Is Aid Displacement Universal?

The article by Lu et al. found a strong and robust association between the level of health aid given to a country, and the government's corresponding level of health expenditures from domestic sources. However, there is important heterogeneity in the association across countries. The data gathered by Lu et al. allow an estimation of country-specific aid displacement levels. We examined these data and here reaffirm that upon close examination of several country patterns, the effect does not appear uniform: some countries show evidence of displacement, while others show no change or even a rise in domestic health spending with rising health aid [4]. One explanation for the heterogeneity rests in the difficulties of obtaining accurate data on public financing of health. Donors may be justified in avoiding governments that are perceived to misuse health aid. However, prioritizing health aid based on this information would not be warranted if the underlying uncertainty in the data is responsible for the observed trends.

Determinants of Health Aid Displacement

Another explanation for the heterogeneity may be about the design of health aid programs. An in-depth study in Rwanda, Honduras, and Thailand suggests that governments increased HIV spending from domestic sources in response to increased donor HIV funding [7]. If true, what could explain these inconsistent effects? This question could have important implications for donors if the answers have as much to do with the design of health aid as with the response of recipient governments. One possibility is that health aid may be more likely to be displaced if it is untargeted or earmarked for activities that were previously supported by domestic health spending. On the other hand, aid targeted to extend existing programs, rather than duplicate funding, may be less likely to be displaced. Project-level aid data are available to explore this hypothesis. The implication is that careful thought and design of health aid to complement recipient-country public health activities may decrease displacement even if it places the onus on donors to invest more in up-front work.

The work by Lu et al. provides us with new data to assess public financing of health, and their findings accord with previous work on health sector aid displacement. However, the finding of health aid displacement does not imply the effect is universal or mandatory.
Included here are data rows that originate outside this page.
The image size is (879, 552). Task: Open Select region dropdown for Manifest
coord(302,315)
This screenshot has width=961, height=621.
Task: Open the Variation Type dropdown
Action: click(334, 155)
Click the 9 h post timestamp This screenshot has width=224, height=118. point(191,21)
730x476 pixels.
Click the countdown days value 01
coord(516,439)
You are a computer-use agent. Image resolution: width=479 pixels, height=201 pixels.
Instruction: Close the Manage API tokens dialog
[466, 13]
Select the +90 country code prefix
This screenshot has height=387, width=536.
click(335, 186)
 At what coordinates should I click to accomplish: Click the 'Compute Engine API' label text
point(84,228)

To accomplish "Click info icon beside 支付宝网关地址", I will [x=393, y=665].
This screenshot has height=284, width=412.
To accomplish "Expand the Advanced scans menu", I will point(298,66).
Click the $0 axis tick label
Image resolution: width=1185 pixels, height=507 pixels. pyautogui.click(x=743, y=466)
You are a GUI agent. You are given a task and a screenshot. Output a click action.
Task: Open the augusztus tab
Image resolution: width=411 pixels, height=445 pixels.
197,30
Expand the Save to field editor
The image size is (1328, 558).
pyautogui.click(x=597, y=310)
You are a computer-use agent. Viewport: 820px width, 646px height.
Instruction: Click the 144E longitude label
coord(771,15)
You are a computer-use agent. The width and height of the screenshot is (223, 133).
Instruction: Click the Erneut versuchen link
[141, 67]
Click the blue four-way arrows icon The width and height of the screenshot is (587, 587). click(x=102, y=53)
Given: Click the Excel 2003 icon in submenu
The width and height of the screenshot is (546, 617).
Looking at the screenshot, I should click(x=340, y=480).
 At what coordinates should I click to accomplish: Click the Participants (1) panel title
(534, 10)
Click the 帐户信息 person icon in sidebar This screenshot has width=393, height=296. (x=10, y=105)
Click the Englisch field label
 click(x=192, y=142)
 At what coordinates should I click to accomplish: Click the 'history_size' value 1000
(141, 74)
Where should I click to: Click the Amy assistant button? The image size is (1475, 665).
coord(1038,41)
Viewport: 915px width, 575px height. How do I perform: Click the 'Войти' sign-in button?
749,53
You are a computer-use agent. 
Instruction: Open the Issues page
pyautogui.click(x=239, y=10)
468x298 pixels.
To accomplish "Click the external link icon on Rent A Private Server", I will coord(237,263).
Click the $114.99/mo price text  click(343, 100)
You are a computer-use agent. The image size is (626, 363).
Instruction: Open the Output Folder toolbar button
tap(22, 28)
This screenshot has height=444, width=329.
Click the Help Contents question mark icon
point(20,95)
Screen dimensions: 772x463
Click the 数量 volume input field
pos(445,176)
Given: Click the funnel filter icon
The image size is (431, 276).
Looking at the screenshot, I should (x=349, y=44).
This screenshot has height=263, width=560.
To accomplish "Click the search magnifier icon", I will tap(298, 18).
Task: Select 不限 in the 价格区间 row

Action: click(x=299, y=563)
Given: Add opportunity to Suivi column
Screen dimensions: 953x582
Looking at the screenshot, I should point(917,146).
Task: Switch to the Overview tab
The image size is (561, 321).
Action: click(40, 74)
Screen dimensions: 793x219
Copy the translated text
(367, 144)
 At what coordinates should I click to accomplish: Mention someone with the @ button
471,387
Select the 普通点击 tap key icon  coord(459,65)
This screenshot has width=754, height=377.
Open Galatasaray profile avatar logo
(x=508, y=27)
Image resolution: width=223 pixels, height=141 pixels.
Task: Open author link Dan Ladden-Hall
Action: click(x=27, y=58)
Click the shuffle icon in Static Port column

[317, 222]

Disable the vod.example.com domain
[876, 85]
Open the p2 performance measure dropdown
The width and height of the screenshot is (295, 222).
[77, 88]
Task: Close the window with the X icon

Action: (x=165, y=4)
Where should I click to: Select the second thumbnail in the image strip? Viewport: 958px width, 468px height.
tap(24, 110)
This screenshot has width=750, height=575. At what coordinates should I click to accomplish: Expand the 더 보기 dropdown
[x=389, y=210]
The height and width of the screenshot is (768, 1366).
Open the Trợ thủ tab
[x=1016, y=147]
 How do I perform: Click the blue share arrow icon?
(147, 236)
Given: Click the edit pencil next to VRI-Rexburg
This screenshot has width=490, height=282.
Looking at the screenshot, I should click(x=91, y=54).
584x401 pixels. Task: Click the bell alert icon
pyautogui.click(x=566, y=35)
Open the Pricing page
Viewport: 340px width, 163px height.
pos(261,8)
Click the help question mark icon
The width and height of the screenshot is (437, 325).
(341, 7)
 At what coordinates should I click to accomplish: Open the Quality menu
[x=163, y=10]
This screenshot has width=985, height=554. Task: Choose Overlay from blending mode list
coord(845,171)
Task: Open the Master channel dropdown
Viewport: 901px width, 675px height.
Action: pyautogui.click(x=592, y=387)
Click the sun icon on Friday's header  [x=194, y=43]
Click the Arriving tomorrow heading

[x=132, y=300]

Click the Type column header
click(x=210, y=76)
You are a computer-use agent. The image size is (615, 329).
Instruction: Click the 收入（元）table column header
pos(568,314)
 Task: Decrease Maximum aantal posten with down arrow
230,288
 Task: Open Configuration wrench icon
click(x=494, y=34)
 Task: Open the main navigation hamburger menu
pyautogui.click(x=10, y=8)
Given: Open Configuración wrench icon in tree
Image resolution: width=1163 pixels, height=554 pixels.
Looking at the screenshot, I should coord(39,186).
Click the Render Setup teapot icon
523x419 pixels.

Health aid, including aid to governments, has been associated with substantial improvements in the health of individuals living in developing countries, and improving its design could increase its effectiveness even further.

Author Contributions

Wrote the first draft of the manuscript: EB. Contributed to the writing of the manuscript: RB. ICMJE criteria for authorship read and met: RB EB. Agree with manuscript results and conclusions: RB EB.

References

  1. 1. Lu C, Schneider MT, Gubbins P, Leach-Kemon K, Jamison D, et al. (2010) Public financing of health in developing countries: a cross-national systematic analysis. Lancet 375: 1375–1387.
  2. 2. Farag M, Nandakumar A, Wallack SS, Gaumer G, Hodgkin D (2009) Does funding from donors displace government spending for health in developing countries? Health Aff 28: 1045–1055.
  3. 3. Roodman D (2012) Doubts about the evidence that foreign aid for health is displaced into non-health uses. Lancet 380: 972–973.
  4. 4. Batniji R, Bendavid E (2012) Retraction: Does development assistance for health really displace government health spending? Reassessing the evidence. PLoS Med 9: e1001214 doi:10.1371/journal.pmed.1001214.
  5. 5. Hines JR, Thaler RH (1995) Anomalies: the flypaper effect. The Journal of Economic Perspectives 9: 217–226.
  6. 6. Pettersson J (2007) Foreign sectoral aid fungibility, growth and poverty reduction. Journal of International Development 19: 1074–1098.
  7. 7. Garg CC, Evans DB, Dmytraczenko T, Izazola-Licea JA, Tangcharoensathien V, et al. (2012) Study raises questions about measurement of ‘additionality,’or maintaining domestic health spending amid foreign donations. Health Aff 31: 417–425.